Assignment – Your task is to retype the listing word for word.

**** Exercise data ****

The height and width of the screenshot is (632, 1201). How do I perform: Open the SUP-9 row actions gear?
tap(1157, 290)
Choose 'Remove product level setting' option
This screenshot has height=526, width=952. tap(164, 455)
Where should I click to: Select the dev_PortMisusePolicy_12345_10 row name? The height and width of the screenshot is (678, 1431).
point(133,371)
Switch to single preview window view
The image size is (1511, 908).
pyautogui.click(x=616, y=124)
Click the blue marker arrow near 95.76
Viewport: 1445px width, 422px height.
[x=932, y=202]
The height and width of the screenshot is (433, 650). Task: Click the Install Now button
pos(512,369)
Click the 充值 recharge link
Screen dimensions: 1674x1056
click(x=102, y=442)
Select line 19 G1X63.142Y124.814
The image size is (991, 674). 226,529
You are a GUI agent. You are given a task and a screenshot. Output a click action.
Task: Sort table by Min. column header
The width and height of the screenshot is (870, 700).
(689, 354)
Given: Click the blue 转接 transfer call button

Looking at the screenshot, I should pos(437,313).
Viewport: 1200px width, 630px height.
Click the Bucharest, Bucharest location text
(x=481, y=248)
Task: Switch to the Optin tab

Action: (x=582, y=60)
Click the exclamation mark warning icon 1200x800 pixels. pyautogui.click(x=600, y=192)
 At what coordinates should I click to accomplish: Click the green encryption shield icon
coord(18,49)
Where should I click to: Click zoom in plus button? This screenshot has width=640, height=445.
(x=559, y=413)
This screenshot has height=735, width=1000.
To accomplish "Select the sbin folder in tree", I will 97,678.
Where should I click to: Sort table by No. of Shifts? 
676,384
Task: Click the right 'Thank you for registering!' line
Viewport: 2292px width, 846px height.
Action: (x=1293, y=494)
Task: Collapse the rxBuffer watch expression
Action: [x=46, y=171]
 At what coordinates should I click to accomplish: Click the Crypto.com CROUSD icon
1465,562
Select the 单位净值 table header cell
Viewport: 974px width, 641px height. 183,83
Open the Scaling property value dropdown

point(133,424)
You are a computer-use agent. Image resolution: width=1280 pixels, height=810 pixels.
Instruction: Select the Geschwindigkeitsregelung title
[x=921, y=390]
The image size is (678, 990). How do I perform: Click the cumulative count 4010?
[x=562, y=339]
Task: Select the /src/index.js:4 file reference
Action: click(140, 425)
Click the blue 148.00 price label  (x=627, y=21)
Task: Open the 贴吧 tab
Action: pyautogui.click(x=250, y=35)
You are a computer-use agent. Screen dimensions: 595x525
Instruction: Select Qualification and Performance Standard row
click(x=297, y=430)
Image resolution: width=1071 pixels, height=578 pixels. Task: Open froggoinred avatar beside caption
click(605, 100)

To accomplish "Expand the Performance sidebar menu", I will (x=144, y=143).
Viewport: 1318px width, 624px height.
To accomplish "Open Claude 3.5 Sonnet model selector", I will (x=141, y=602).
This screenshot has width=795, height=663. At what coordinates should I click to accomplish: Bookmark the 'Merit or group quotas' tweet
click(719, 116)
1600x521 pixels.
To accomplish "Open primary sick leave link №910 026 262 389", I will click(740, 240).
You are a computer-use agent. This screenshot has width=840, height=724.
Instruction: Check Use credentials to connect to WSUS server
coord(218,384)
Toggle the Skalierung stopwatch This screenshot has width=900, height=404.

****

Finished exercise –
The height and width of the screenshot is (632, 1201). How do I perform: Open the SUP-9 row actions gear?
tap(1157, 290)
Choose 'Remove product level setting' option
This screenshot has height=526, width=952. tap(164, 455)
Where should I click to: Select the dev_PortMisusePolicy_12345_10 row name? The height and width of the screenshot is (678, 1431).
point(133,371)
Switch to single preview window view
The image size is (1511, 908).
pyautogui.click(x=616, y=124)
Click the blue marker arrow near 95.76
Viewport: 1445px width, 422px height.
[x=932, y=202]
The height and width of the screenshot is (433, 650). Task: Click the Install Now button
pos(512,369)
Click the 充值 recharge link
Screen dimensions: 1674x1056
click(x=102, y=442)
Select line 19 G1X63.142Y124.814
The image size is (991, 674). 226,529
You are a GUI agent. You are given a task and a screenshot. Output a click action.
Task: Sort table by Min. column header
The width and height of the screenshot is (870, 700).
(689, 354)
Given: Click the blue 转接 transfer call button

Looking at the screenshot, I should pos(437,313).
Viewport: 1200px width, 630px height.
Click the Bucharest, Bucharest location text
(x=481, y=248)
Task: Switch to the Optin tab

Action: (x=582, y=60)
Click the exclamation mark warning icon 1200x800 pixels. pyautogui.click(x=600, y=192)
 At what coordinates should I click to accomplish: Click the green encryption shield icon
coord(18,49)
Where should I click to: Click zoom in plus button? This screenshot has width=640, height=445.
(x=559, y=413)
This screenshot has height=735, width=1000.
To accomplish "Select the sbin folder in tree", I will 97,678.
Where should I click to: Sort table by No. of Shifts? 
676,384
Task: Click the right 'Thank you for registering!' line
Viewport: 2292px width, 846px height.
Action: (x=1293, y=494)
Task: Collapse the rxBuffer watch expression
Action: [x=46, y=171]
 At what coordinates should I click to accomplish: Click the Crypto.com CROUSD icon
1465,562
Select the 单位净值 table header cell
Viewport: 974px width, 641px height. 183,83
Open the Scaling property value dropdown

point(133,424)
You are a computer-use agent. Image resolution: width=1280 pixels, height=810 pixels.
Instruction: Select the Geschwindigkeitsregelung title
[x=921, y=390]
The image size is (678, 990). How do I perform: Click the cumulative count 4010?
[x=562, y=339]
Task: Select the /src/index.js:4 file reference
Action: click(140, 425)
Click the blue 148.00 price label  (x=627, y=21)
Task: Open the 贴吧 tab
Action: pyautogui.click(x=250, y=35)
You are a computer-use agent. Screen dimensions: 595x525
Instruction: Select Qualification and Performance Standard row
click(x=297, y=430)
Image resolution: width=1071 pixels, height=578 pixels. Task: Open froggoinred avatar beside caption
click(605, 100)

To accomplish "Expand the Performance sidebar menu", I will (x=144, y=143).
Viewport: 1318px width, 624px height.
To accomplish "Open Claude 3.5 Sonnet model selector", I will (x=141, y=602).
This screenshot has width=795, height=663. At what coordinates should I click to accomplish: Bookmark the 'Merit or group quotas' tweet
click(719, 116)
1600x521 pixels.
To accomplish "Open primary sick leave link №910 026 262 389", I will click(740, 240).
You are a computer-use agent. This screenshot has width=840, height=724.
Instruction: Check Use credentials to connect to WSUS server
coord(218,384)
Toggle the Skalierung stopwatch This screenshot has width=900, height=404.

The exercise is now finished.